Print the items that begin at the line with "The height and width of the screenshot is (539, 958)." and run through the line with "center [131, 380].", leaving out the pictures.

> _Record list_
* Begin *

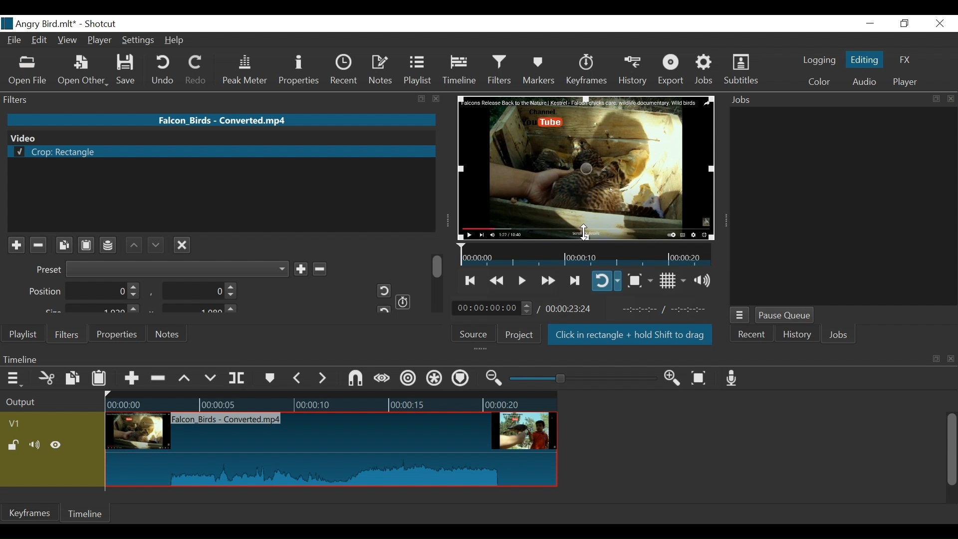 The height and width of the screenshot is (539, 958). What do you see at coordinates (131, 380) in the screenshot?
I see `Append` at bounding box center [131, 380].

* End *
* Begin *

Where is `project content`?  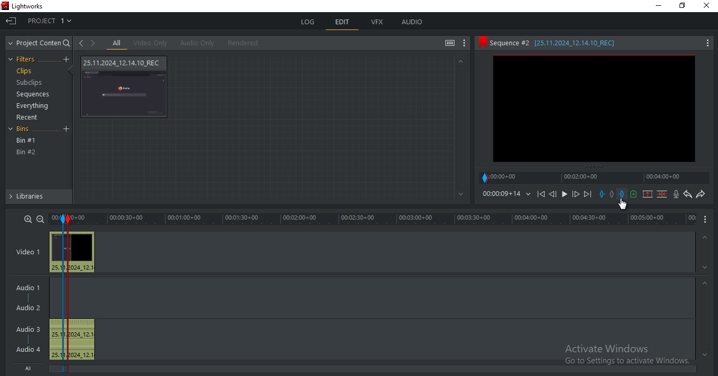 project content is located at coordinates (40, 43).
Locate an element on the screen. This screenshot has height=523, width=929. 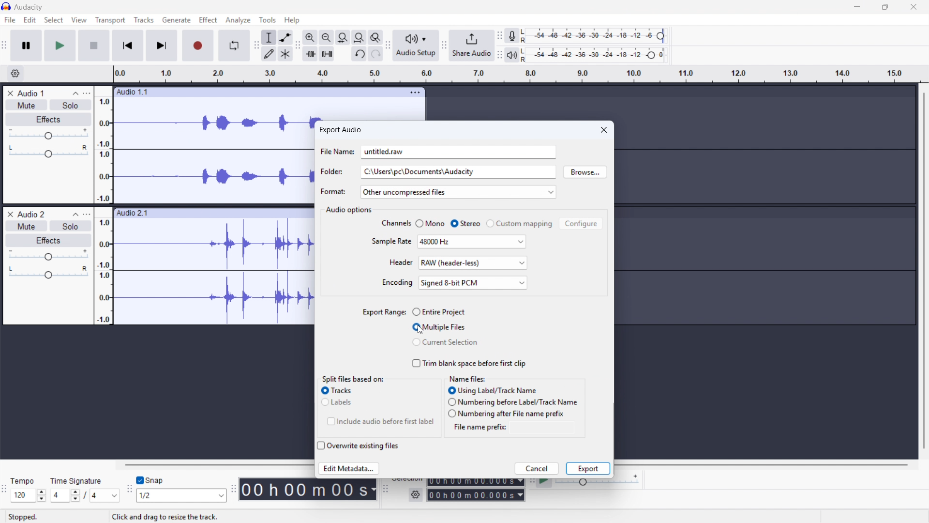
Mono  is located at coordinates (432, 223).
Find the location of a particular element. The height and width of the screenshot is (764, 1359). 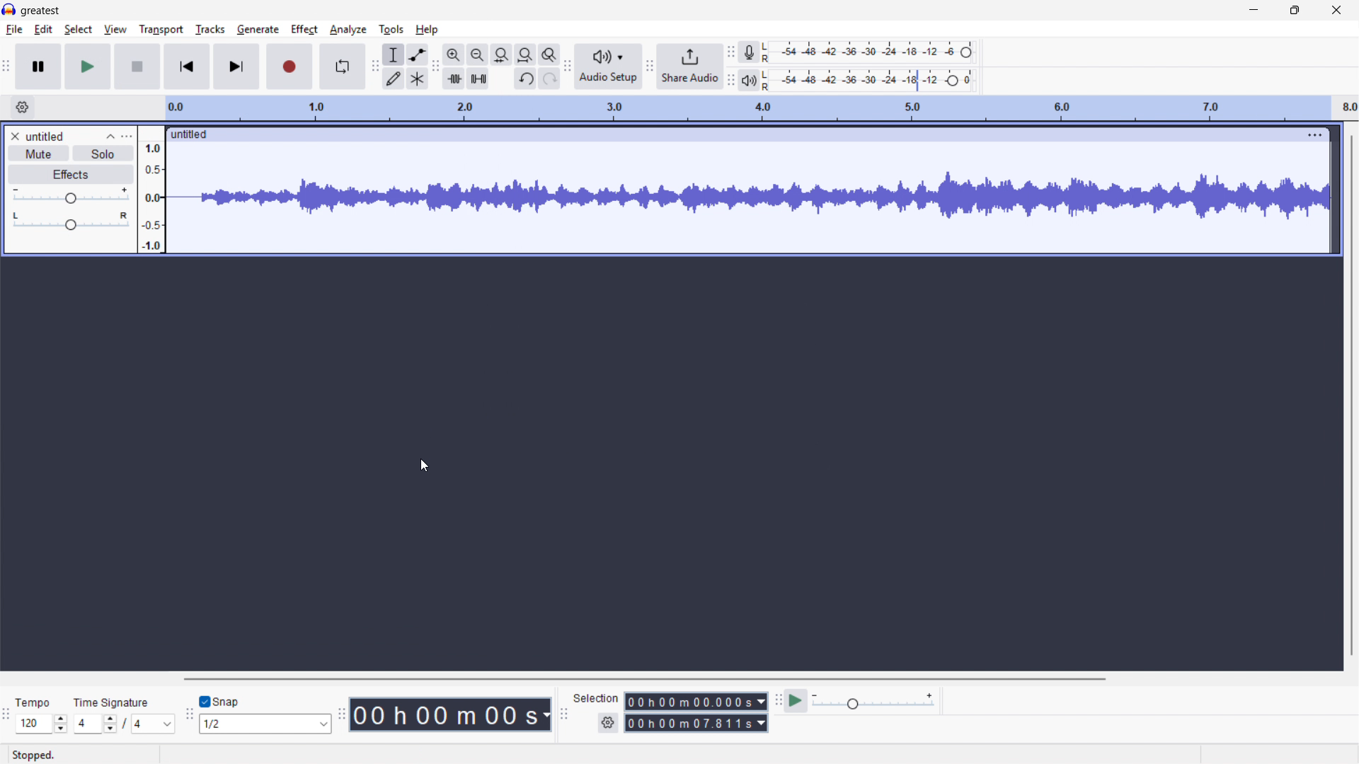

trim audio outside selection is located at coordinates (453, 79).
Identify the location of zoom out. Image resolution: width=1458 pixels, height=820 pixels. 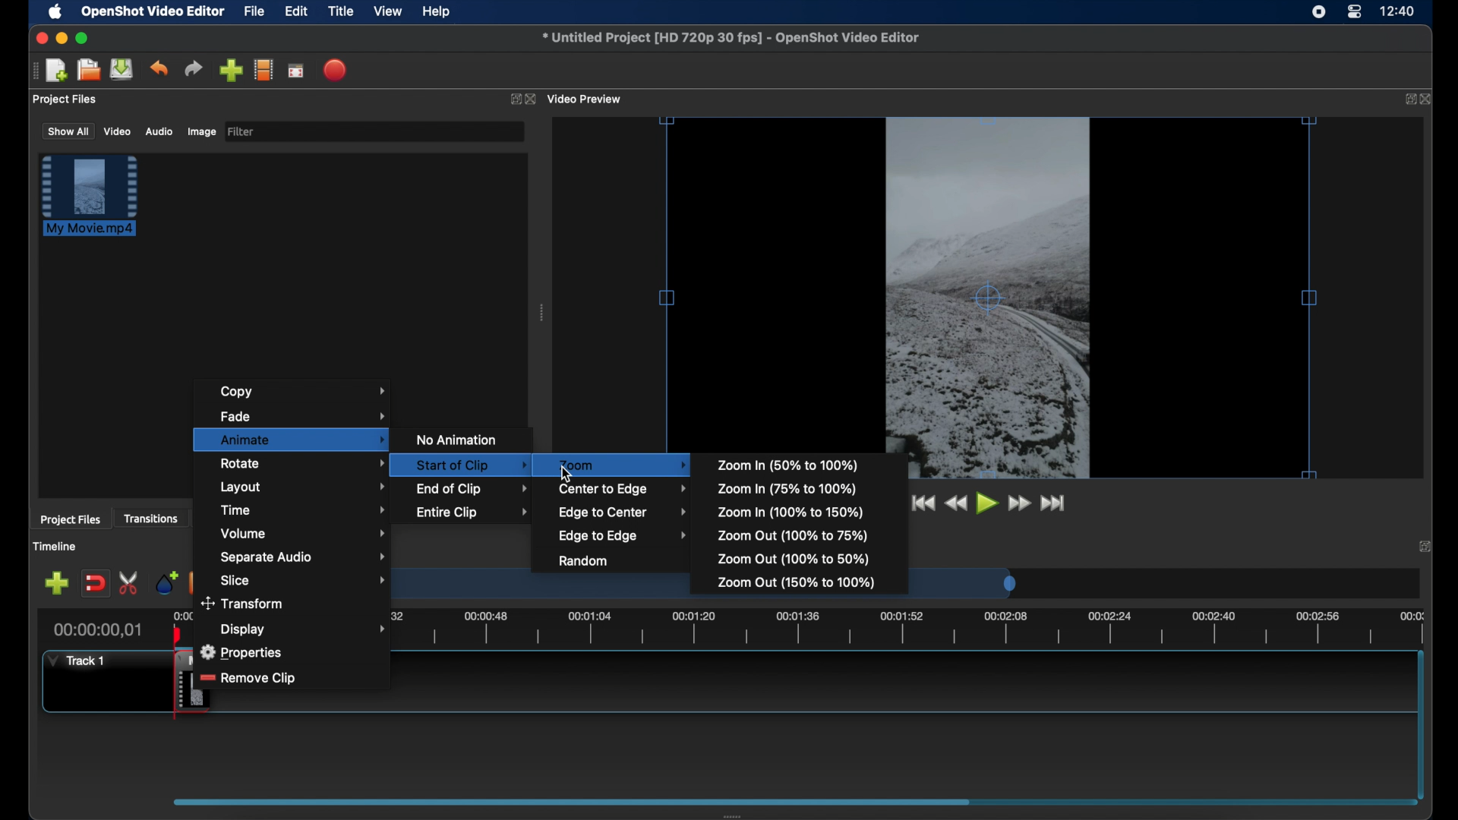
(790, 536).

* End *

> _Complete answer_
 The height and width of the screenshot is (539, 958). What do you see at coordinates (131, 380) in the screenshot?
I see `Append` at bounding box center [131, 380].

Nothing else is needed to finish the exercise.